Despite downturn and naysayers, Tribune meets credit obligations

Hosting a second-quarter lender conference call Tuesday on Tribune Co.’s most recent earnings report, Sam Zell, company chairman and chief executive officer, said that despite economic headwinds and a 15 percent drop in print advertising revenue, the company continues to meet its debt requirements.

The Tribune Co., which owns The Baltimore Sun, 10 other dailies and 23 broadcasting stations, paid off $807 million in debt this year on one credit facility and owed it another $593 million by June.

 Zell, whose report was bleak except for a 4 percent advertising revenue increase in the company’s broadcast and entertainment area, credited this liquidity position to Tribune Co.’s recent, majority interest sale of Newsday to New York’s Cablevision Co. for $650 million and to its recent commercial paper offering.

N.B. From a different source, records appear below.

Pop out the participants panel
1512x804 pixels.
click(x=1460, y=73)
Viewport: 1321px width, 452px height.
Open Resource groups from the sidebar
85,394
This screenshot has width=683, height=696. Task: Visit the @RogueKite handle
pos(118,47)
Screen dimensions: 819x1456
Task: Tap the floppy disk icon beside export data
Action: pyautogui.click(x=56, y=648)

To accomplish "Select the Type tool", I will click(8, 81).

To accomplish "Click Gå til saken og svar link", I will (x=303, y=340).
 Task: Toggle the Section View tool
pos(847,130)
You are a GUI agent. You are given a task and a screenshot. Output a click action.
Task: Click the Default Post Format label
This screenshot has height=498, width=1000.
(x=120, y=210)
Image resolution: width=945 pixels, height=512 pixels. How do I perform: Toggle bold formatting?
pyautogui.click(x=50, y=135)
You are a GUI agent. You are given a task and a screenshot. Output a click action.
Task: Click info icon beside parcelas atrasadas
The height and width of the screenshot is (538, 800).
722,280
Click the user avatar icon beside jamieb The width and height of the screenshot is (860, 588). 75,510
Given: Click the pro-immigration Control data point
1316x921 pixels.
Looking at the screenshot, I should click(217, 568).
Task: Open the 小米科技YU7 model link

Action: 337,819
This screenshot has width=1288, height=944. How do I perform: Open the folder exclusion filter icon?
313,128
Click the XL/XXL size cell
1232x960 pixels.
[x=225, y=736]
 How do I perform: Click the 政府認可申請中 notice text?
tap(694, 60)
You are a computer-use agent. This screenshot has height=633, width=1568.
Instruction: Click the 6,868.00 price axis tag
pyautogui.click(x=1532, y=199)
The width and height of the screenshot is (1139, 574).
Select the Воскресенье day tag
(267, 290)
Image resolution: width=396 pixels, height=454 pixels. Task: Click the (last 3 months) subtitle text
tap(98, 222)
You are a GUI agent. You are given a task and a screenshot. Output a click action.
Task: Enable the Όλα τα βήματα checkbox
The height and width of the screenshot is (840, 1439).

“Our industry continues to deal with the short-term effects of a weak economy and the long-term impact of advertising migration to the Internet,” Zell said.

Chief Operating Officer Randy Michaels said that redesigned formats at The Baltimore Sun, The Orlando Sentinel, the (South Florida) Sun Sentinel and the Allentown Morning Call were now in place and that “they’re better papers produced by a smaller staff.” Tribune has cut 930 positions companywide, but added 400 new positions, the company said.

In January, Zell orchestrated the privatization of the communications giant for $315 million of his own money, leveraging $8.2 billion in new debt to do so.

Some $10.6 billion of guaranteed debt remains to be paid, according to Tribune Co. Chief Financial Officer Chandler Bigelow.

Tribune Co. is still exploring ways to sell its Chicago Cubs baseball team and stadium, as well as its iconic Tribune Tower and Times-Mirror Square real estate holdings in Chicago and Los Angeles, respectively.